- [YOUR OBJECTIVE]: Please reproduce each of the rows below word for word, with nothing changed or left out.

________

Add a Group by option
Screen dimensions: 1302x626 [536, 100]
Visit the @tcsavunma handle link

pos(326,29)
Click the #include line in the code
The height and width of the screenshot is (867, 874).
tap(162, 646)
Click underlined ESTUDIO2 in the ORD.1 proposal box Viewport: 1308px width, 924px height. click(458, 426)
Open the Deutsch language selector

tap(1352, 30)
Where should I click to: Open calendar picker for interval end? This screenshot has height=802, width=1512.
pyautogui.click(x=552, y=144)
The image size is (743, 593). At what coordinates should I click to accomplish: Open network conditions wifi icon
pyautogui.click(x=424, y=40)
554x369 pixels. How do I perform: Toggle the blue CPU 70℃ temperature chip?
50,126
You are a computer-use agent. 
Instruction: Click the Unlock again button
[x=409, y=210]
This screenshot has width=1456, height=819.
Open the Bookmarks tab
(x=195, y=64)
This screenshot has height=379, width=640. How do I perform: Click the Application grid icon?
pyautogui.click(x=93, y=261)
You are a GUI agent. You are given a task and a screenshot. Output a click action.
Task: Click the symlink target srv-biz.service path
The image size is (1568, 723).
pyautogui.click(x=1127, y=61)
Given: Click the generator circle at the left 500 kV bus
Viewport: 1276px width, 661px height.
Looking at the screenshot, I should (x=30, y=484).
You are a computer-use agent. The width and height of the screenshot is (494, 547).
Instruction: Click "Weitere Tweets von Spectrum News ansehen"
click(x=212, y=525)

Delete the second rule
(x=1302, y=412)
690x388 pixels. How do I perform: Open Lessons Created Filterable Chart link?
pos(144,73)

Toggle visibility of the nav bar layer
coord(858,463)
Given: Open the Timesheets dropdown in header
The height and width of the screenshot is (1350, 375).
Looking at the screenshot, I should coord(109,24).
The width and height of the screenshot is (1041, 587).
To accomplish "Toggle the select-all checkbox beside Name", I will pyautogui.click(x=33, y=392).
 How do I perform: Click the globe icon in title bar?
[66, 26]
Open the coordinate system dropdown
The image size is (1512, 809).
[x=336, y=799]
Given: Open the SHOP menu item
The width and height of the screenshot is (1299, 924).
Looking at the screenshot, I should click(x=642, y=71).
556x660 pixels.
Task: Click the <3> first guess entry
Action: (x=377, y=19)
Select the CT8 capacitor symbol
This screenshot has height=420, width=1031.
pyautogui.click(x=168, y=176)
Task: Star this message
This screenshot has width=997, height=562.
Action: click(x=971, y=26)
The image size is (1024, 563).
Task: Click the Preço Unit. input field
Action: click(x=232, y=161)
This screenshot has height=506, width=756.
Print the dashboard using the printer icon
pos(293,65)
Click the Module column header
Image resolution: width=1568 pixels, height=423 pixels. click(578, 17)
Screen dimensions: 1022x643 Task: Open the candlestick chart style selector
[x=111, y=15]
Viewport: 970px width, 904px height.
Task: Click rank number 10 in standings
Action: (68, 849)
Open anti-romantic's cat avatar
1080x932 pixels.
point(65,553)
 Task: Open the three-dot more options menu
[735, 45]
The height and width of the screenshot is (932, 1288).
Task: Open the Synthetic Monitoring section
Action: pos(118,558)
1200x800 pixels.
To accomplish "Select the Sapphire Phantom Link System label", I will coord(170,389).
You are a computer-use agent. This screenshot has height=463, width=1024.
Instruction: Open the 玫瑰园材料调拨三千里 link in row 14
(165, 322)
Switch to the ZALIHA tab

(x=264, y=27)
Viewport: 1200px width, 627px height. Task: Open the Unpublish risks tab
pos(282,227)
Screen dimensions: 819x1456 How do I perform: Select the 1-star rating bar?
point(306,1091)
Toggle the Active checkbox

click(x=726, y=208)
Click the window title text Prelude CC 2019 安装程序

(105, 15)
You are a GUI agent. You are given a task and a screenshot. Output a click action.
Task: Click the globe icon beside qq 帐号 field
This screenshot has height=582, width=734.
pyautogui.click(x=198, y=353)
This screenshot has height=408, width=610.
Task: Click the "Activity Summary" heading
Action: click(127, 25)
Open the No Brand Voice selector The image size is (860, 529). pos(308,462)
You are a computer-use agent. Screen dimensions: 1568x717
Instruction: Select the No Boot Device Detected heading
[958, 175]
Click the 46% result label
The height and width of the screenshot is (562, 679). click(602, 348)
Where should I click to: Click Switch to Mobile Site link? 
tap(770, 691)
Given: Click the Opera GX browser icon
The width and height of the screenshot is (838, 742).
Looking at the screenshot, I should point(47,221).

________

- [ANSWER BELOW]:
Add a Group by option
Screen dimensions: 1302x626 [536, 100]
Visit the @tcsavunma handle link

pos(326,29)
Click the #include line in the code
The height and width of the screenshot is (867, 874).
tap(162, 646)
Click underlined ESTUDIO2 in the ORD.1 proposal box Viewport: 1308px width, 924px height. click(458, 426)
Open the Deutsch language selector

tap(1352, 30)
Where should I click to: Open calendar picker for interval end? This screenshot has height=802, width=1512.
pyautogui.click(x=552, y=144)
The image size is (743, 593). At what coordinates should I click to accomplish: Open network conditions wifi icon
pyautogui.click(x=424, y=40)
554x369 pixels. How do I perform: Toggle the blue CPU 70℃ temperature chip?
50,126
You are a computer-use agent. 
Instruction: Click the Unlock again button
[x=409, y=210]
This screenshot has width=1456, height=819.
Open the Bookmarks tab
(x=195, y=64)
This screenshot has height=379, width=640. How do I perform: Click the Application grid icon?
pyautogui.click(x=93, y=261)
You are a GUI agent. You are given a task and a screenshot. Output a click action.
Task: Click the symlink target srv-biz.service path
The image size is (1568, 723).
pyautogui.click(x=1127, y=61)
Given: Click the generator circle at the left 500 kV bus
Viewport: 1276px width, 661px height.
Looking at the screenshot, I should (x=30, y=484).
You are a computer-use agent. The width and height of the screenshot is (494, 547).
Instruction: Click "Weitere Tweets von Spectrum News ansehen"
click(x=212, y=525)

Delete the second rule
(x=1302, y=412)
690x388 pixels. How do I perform: Open Lessons Created Filterable Chart link?
pos(144,73)

Toggle visibility of the nav bar layer
coord(858,463)
Given: Open the Timesheets dropdown in header
The height and width of the screenshot is (1350, 375).
Looking at the screenshot, I should coord(109,24).
The width and height of the screenshot is (1041, 587).
To accomplish "Toggle the select-all checkbox beside Name", I will pyautogui.click(x=33, y=392).
 How do I perform: Click the globe icon in title bar?
[66, 26]
Open the coordinate system dropdown
The image size is (1512, 809).
[x=336, y=799]
Given: Open the SHOP menu item
The width and height of the screenshot is (1299, 924).
Looking at the screenshot, I should click(x=642, y=71).
556x660 pixels.
Task: Click the <3> first guess entry
Action: (x=377, y=19)
Select the CT8 capacitor symbol
This screenshot has height=420, width=1031.
pyautogui.click(x=168, y=176)
Task: Star this message
This screenshot has width=997, height=562.
Action: click(x=971, y=26)
The image size is (1024, 563).
Task: Click the Preço Unit. input field
Action: click(x=232, y=161)
This screenshot has height=506, width=756.
Print the dashboard using the printer icon
pos(293,65)
Click the Module column header
Image resolution: width=1568 pixels, height=423 pixels. click(578, 17)
Screen dimensions: 1022x643 Task: Open the candlestick chart style selector
[x=111, y=15]
Viewport: 970px width, 904px height.
Task: Click rank number 10 in standings
Action: (68, 849)
Open anti-romantic's cat avatar
1080x932 pixels.
point(65,553)
 Task: Open the three-dot more options menu
[735, 45]
The height and width of the screenshot is (932, 1288).
Task: Open the Synthetic Monitoring section
Action: pos(118,558)
1200x800 pixels.
To accomplish "Select the Sapphire Phantom Link System label", I will coord(170,389).
You are a computer-use agent. This screenshot has height=463, width=1024.
Instruction: Open the 玫瑰园材料调拨三千里 link in row 14
(165, 322)
Switch to the ZALIHA tab

(x=264, y=27)
Viewport: 1200px width, 627px height. Task: Open the Unpublish risks tab
pos(282,227)
Screen dimensions: 819x1456 How do I perform: Select the 1-star rating bar?
point(306,1091)
Toggle the Active checkbox

click(x=726, y=208)
Click the window title text Prelude CC 2019 安装程序

(105, 15)
You are a GUI agent. You are given a task and a screenshot. Output a click action.
Task: Click the globe icon beside qq 帐号 field
This screenshot has height=582, width=734.
pyautogui.click(x=198, y=353)
This screenshot has height=408, width=610.
Task: Click the "Activity Summary" heading
Action: click(127, 25)
Open the No Brand Voice selector The image size is (860, 529). pos(308,462)
You are a computer-use agent. Screen dimensions: 1568x717
Instruction: Select the No Boot Device Detected heading
[958, 175]
Click the 46% result label
The height and width of the screenshot is (562, 679). click(602, 348)
Where should I click to: Click Switch to Mobile Site link? 
tap(770, 691)
Given: Click the Opera GX browser icon
The width and height of the screenshot is (838, 742).
Looking at the screenshot, I should point(47,221).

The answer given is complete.